Erasmus sought the oldest copies of the Greek New Testament documents he could find in order to put his NT together. Unfortunately, the oldest manuscripts he could find were just a couple of centuries old -- Erasmus had no idea that "out there"somewhere were manuscripts far older. Several of the manuscripts he located were damaged or incomplete. He compared various copies of a particular book, and filled in the gaps of one copy with the pieces from another. In this way he almost had 100% of the text. But not quite. In a couple of places, he just did not have the underlying Greek text for a line that he could see full well in his Vulgate, so Erasmus translated the Latin translation back into Greek in those spots, and finished off his Greek New Testament. This text later came to be known as Textus Receptus, since it was the latest part of the tradition. The Textus Receptus would be used (and continues to be used) as the basis for the translation authorized by King James in England a century later.

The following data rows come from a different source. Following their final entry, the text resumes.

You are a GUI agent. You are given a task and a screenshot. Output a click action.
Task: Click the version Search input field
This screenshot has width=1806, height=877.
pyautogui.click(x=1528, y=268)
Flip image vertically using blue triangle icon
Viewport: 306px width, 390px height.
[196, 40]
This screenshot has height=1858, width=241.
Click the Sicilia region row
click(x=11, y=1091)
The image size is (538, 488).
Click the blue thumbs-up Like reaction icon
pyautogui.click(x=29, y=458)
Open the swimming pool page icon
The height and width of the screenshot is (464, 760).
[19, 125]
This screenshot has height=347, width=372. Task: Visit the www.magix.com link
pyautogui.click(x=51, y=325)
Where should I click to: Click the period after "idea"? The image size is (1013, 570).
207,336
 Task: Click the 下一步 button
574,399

In the last 250 years, many other manuscripts have been discovered, including Vaticanus (found in the archives at the Vatican) and Sinaiticus (found in the storage room of a monastery on Mt. Sinai) -- both of which may have been among the 50 complete Greek bibles that the emperor Constantine ordered made and distributed throughout the empire in 325 C.E. The Nestle-Aland Greek New Testament has, through 27 editions, incorporated all the known manuscropts, and striven to make judgments about whether this copy or that copy is the most likely to reflect the original in a particular interest. Ironically, the Nestle-Aland NT does not match any of the hundreds of manuscripts exactly. Whether it matches the originals will never be known.

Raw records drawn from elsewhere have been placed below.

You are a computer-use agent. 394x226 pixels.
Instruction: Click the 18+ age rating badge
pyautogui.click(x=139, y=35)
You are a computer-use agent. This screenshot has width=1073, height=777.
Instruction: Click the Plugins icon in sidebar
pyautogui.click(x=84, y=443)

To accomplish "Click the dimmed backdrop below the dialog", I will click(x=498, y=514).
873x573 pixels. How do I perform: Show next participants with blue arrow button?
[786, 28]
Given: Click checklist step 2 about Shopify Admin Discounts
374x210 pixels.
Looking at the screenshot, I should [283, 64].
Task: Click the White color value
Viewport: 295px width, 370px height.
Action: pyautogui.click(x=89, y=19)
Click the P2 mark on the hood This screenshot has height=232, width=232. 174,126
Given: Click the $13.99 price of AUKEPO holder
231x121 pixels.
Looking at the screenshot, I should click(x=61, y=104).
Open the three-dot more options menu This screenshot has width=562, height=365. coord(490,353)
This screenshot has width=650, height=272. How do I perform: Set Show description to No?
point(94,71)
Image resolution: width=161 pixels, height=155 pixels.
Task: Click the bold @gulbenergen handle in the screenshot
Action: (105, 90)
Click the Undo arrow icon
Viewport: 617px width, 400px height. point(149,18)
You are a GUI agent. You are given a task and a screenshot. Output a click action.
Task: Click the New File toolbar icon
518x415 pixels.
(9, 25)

There are some shocking surprises here. The last verses of Mark (16:9-20), for instance, are in the Erasmus text and therefore in the KJV. But when the earlier manuscripts were found, they were not part of the gospel. The same is true for the story of the woman caught in adultery in John 7:53-8:11 -- the story with the great line, "Let the one without sin cast the first stone" was not originally in the Gospel of John. There are many, many such discoveries.
The Bible in English
When written, the KJV was authorized because in a scant century of English reformation and upheaval in the church, many differing English translations had been produced, including the Bishop's Bibel and ... insert other English Bibles here. The KJV was an attempt to end the bickering and infighting with one finallyaccepted translation. It didn't work, but the KJV has ever since cast its shadow on English translation. Its language was intentionally archaic, even in its own day, in order to give the Bible majesty and awe. And certain choices for translation are so entrenched in the English-speaking world, that it is nearly impossible to shake them, even when the evidence is overwhelming that it is not accurate.
Still, there have always been those who felt the Bible needed to be accessible to an everyday world. In the 19th century, the Revised Version was created -- using the KJV as its model, it only sought to correct misunderstandings that had come to the surface as the English language continued to change and grow. That itself was revised in the 1950s, and the Revised Standard Version was produced -- itself revised again in the 1980s with the publication of the New Revised Standard Version (NRSV).